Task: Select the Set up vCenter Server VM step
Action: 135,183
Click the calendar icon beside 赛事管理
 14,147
--
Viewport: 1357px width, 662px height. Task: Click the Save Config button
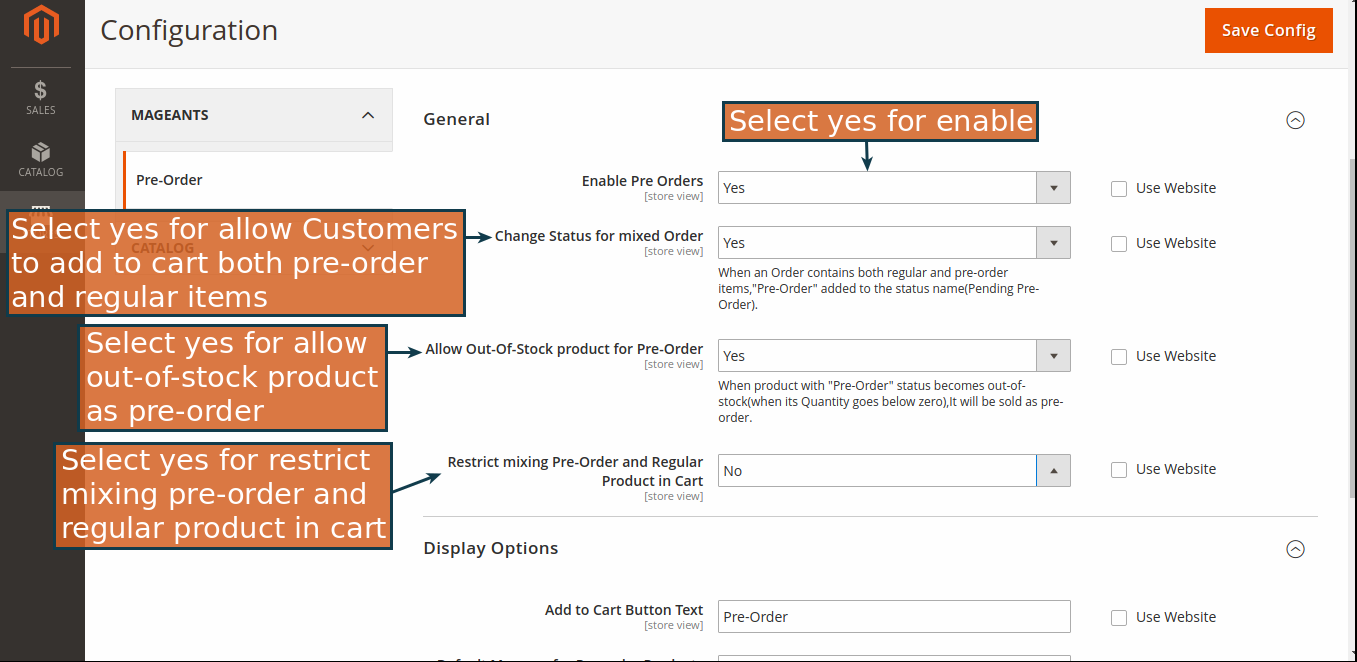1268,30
---
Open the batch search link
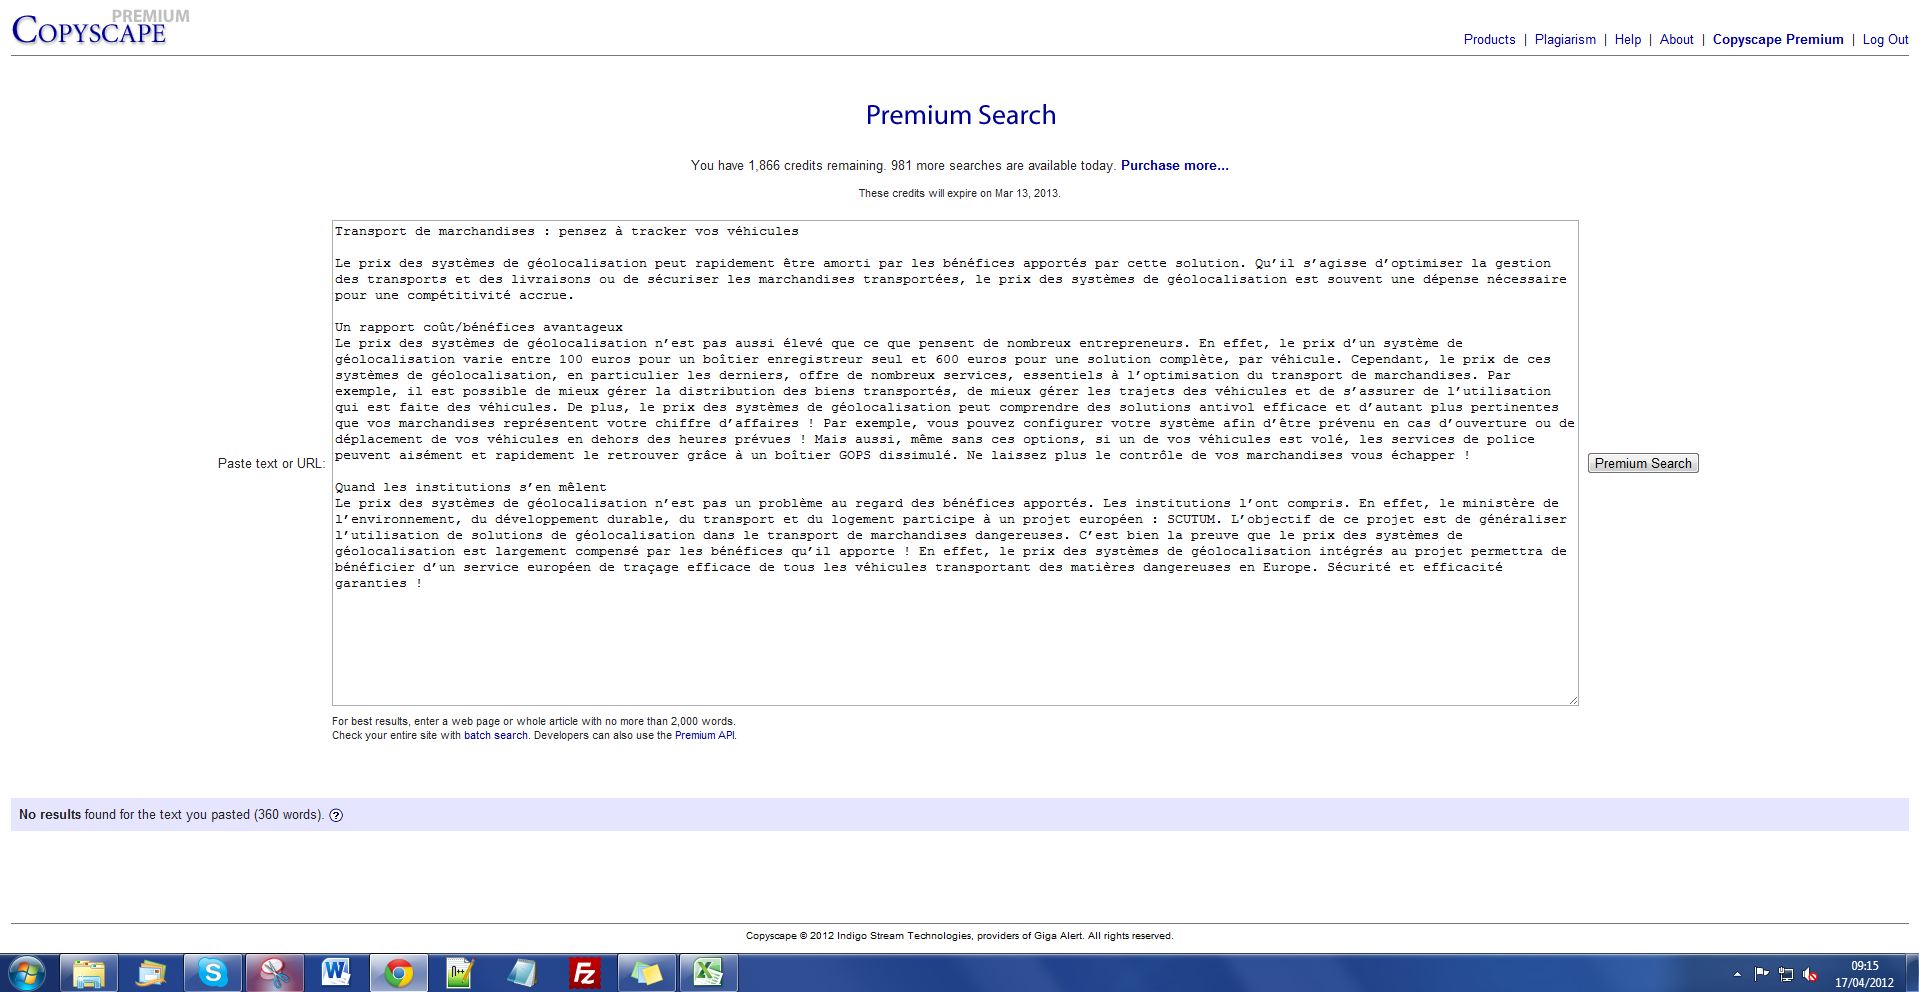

*EXERCISE DESCRIPTION*
Show every line of the entries above that contains the word "Click".

*WRITTEN SOLUTION*
Click the calendar icon beside 赛事管理
Viewport: 1357px width, 662px height. Task: Click the Save Config button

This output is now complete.